Setting the Scene
The Patient attended the delivery suite with her fourth episode of reduced fetal movements in three weeks. The Patient was admitted for an induction of labour; however, this was delayed over a period of days. Whilst awaiting transfer to the delivery suite, a CTG was performed which was unable to locate the fetal heart rate. Sadly, the Patient’s baby was stillborn, with evidence of intrauterine growth restriction.
The main learning points from this review stem from the following events:
Generating an imprecise GROW chart based on an inaccurate delivery date.
Not identifying the baby’s intrauterine growth restriction during the Patient’s third trimester scans.
Discharging the Patient without reviewing the corrected GROW chart or performing an ultrasound scan, despite returning to the hospital with reduced fetal movement.
Not acting upon the Patient’s reports of reduced fetal movements, resulting in a failure to record all episodes of reduced movements.
Not putting in place a management plan regardless of the Patient’s complaints of reduced fetal movement over a 3-week period.
Not referring the Patient for further assessment when the 40-week symphysis fundal height was suggestive of static growth.
- Waiting for over 24 hours for transfer to the delivery suite once found to be suitable for artificial rupture of membranes despite the availability of on-call staff who could have facilitated transfer.
Recommendations to Prevent Incident Recurrence and Improve Patient Safety
TMLEP’s recommendations to reduce recurrence and enhance patient safety are as follows:
When generating a GROW chart, it is essential that the accurate due date is entered, as otherwise it can skew the monitoring of fetal growth for the entire pregnancy and inhibit the clinician’s abilities to identify any issues.
If the production of an inaccurate GROW chart is recognised, it is imperative to generate a new chart with the correct details urgently, and to replot all previously documented measurements in order for an accurate curve to be monitored.
If, based on symphysis fundal height measurements, growth restriction is suspected, patients should be referred urgently for further assessment, which usually consists of a growth scan and clinical review. Depending of the availability of ultrasound scans and clinic appointments, there can be differences in referral to assessment times however, within 72 hours is reasonable. If however, there are additional risk factors, including reduced fetal movements, or a recent history of reduced fetal movements, consideration should be given to expediting an assessment of fetal growth and wellbeing within twenty-four hours.
Episodes of reduced fetal movement should be acted upon and appropriate referrals made for further investigation. Significance should be given to recurrent reduced movements at advanced gestations and/or within a short space of time.

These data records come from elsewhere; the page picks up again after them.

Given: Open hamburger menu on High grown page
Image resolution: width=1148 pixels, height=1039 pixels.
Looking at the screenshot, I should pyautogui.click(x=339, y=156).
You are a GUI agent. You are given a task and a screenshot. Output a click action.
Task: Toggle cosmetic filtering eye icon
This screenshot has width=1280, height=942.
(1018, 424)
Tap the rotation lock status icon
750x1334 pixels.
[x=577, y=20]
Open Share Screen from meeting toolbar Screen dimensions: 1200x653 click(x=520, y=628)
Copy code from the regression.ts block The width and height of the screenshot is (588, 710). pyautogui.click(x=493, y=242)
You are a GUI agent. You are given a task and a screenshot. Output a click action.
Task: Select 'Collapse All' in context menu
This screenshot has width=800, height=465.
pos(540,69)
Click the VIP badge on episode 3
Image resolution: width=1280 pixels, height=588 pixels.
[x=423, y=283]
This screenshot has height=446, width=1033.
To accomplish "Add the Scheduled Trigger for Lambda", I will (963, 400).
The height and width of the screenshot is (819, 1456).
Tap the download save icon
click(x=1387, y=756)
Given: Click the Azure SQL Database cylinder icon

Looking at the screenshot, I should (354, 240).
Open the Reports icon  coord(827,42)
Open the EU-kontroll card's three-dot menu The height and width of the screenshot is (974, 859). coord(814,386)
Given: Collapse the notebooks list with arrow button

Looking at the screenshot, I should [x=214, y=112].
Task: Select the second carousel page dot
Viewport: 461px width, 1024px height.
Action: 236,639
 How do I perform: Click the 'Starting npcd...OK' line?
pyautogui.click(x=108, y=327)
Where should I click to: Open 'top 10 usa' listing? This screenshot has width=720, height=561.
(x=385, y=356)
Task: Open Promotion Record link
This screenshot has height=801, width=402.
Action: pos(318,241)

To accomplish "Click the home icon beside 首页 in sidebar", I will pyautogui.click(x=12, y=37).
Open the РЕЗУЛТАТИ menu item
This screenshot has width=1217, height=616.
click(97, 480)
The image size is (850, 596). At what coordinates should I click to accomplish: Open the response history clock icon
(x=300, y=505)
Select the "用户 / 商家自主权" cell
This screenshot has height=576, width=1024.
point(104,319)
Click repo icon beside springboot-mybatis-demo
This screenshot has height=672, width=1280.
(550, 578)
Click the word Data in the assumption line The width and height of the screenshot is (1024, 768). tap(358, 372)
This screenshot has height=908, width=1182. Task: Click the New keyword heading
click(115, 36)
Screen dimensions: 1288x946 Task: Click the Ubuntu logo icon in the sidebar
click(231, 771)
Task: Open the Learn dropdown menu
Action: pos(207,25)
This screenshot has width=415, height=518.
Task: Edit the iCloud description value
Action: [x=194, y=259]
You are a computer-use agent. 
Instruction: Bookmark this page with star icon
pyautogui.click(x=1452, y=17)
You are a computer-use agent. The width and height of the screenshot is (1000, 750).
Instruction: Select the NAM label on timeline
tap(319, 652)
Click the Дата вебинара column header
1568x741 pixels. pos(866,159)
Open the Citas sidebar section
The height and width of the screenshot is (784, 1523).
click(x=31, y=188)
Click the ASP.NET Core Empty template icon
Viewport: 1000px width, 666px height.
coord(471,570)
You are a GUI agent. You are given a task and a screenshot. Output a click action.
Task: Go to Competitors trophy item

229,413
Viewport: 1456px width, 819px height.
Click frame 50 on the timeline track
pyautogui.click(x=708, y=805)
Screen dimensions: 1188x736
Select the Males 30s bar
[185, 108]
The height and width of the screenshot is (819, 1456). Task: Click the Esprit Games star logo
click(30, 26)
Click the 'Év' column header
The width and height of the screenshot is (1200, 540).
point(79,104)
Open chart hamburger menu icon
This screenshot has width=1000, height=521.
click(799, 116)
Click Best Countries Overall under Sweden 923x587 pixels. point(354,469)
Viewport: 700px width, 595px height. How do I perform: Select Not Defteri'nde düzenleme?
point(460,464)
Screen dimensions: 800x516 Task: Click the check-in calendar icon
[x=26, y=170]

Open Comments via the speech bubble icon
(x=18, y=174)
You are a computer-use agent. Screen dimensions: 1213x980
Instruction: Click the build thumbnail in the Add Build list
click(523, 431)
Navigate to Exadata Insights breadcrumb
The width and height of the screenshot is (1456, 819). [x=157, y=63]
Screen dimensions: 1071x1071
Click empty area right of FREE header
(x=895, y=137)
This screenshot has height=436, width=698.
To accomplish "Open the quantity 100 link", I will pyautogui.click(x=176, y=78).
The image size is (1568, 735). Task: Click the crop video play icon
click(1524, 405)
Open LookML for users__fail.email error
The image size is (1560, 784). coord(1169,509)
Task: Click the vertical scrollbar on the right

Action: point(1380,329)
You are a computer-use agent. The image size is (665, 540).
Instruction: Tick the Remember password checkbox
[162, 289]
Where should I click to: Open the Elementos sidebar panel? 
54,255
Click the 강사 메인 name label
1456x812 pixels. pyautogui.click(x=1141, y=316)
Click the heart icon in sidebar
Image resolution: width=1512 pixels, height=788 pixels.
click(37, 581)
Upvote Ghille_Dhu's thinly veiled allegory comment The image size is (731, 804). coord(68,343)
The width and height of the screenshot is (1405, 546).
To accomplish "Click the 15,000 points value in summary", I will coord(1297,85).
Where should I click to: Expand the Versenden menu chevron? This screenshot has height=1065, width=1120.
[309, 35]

Where activity and acuity prevent timely transfers of inductions to the delivery suite, there must be clear evidence of effective escalation with individualised management plans instigated. The senior midwife coordinating the maternity unit and the on-call consultant obstetrician should be made specifically aware of individual patients who are ‘breaching’ reasonable transfer times. The patient should be reviewed, with a clear management plan made for her care whilst awaiting transfer. There should also be evidence of a staffing review to ensure that all possible opportunities for facilitating transfer have been exhausted.
- It is imperative that clinicians and midwives receive up to date and regular training on identifying fetal growth trajectories, and what actions need to be implemented should slowing or static growth be identified. The Perinatal Institute recommend annual face to face lectures, hands on assessment and online training in the theory and practice of monitoring fetal growth for all staff who are involved in the measuring, plotting and management of fetal growth. This allows for a clear understanding of the issues involved in monitoring fetal growth and facilitates standardisation of practice and management.
It is of vital importance that patients are reviewed holistically at every contact, in order to identify and act upon deviations from the norm. When assessing fetal wellbeing in the antenatal period, fetal movements should be discussed at every appointment, and fetal growth should be appropriately monitored at regular intervals.
When a patient reports reduced fetal movements, these reports should be acknowledged and acted upon, with further assessment of fetal wellbeing offered in a timely manner. Each episode of reduced movements should be clearly recorded in order that future caregivers are aware of the full history. In cases of recurrently perceived reduced fetal movements, additional investigation and review should be instigated, including ultrasound assessment of fetal growth and a management plan for timing of birth.
Where fetal growth is shown to be slowing or static, a full clinical review should be performed in order that all relevant details form part of an ongoing management plan. When estimated fetal weight as determined by ultrasound scan shows a slowing of growth, the patient should be reviewed by an obstetrician prior to leaving the clinic. Where symphysis fundal height is shown to be slowing, an urgent referral for further assessment of fetal growth should be made. Annual training in the theory and practice of monitoring fetal growth is recommended so that care can be standardised across practitioners, with clear guidance on management of at risk patients.
During induction of labour, once a patient is deemed suitable for artificial rupture of membranes, transfer to the delivery suite should be facilitated as soon as possible. Where there is a delay due to activity and/or acuity on delivery suite, the patient awaiting transfer should have a multidisciplinary review and clear management plan documented. A staffing review should be undertaken and evidenced to ensure that all possibilities for transfer have been considered and exhausted.